Transplant-Free Survival and Interventions at 6 Years in the Single Ventricle Reconstruction Trial
Background—In the Single Ventricle Reconstruction (SVR) trial, one-year transplant-free survival was better for the Norwood procedure with right ventricle-to-pulmonary artery shunt (RVPAS) compared with a modified Blalock-Taussig shunt (MBTS) in patients with hypoplastic left heart and related syndromes. At 6 years, we compared transplant-free survival and other outcomes between the groups.
Methods—Medical history was collected annually using medical record review, telephone interviews, and the death index. The cohort included 549 patients randomized and treated in the SVR trial.
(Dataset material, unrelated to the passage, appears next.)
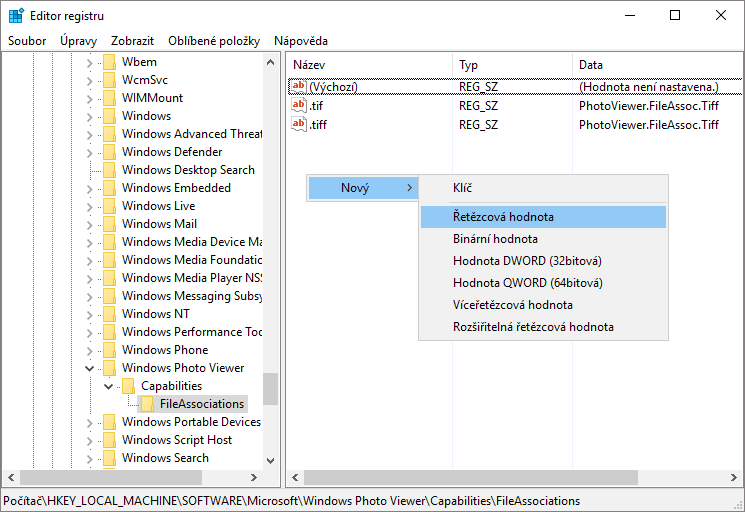The image size is (745, 512).
Task: Click the Windows Defender folder icon
Action: pyautogui.click(x=109, y=152)
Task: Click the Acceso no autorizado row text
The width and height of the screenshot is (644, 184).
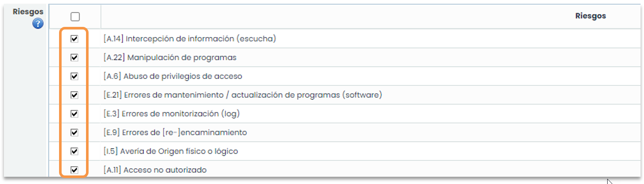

Results—Transplant-free survival for the RVPAS vs. MBTS groups did not differ at 6 years (64% vs. 59%, P=0.25) or with all available follow-up of 7.1±1.6 years (log-rank P=0.13). The RVPAS vs. MBTS treatment effect had non-proportional hazards (P=0.009); the hazard ratio (HR) for death or transplant favored the RVPAS before Stage II surgery (HR=0.66; 95% CI 0.48-0.92). The effect of shunt type on death or transplant was not statistically significant between Stage II to Fontan surgery (HR 1.36, 95% CI 0.86-2.17, p=0.17) or after the Fontan procedure (HR 0.76, 95% CI 0.33-1.74, p=0.52). By 6 years, RVPAS patients had a higher incidence of catheter interventions (0.38 vs. 0.23/patient-year, P<0.001), primarily due to more interventions between the Stage II and Fontan procedures (HR=1.72, 95% CI 1.00-3.03). Complications did not differ by shunt type; by 6 years, one in five patients had had a thrombotic event and one in six, seizures.
Conclusions—By 6 years, the hazards of death or transplant and catheter interventions were not different between the RVPAS vs. MBTS groups. Children assigned to the RVPAS group had 5% higher transplant-free survival but the difference did not reach statistical significance, and they required more catheter interventions. Both treatment groups have accrued important complications.
Clinical Trial Registration—Unique Identifier: NCT00115934 URL: http://clinicaltrials.gov
- Received May 15, 2017.
- Revision received January 2, 2018.
- Accepted January 16, 2018.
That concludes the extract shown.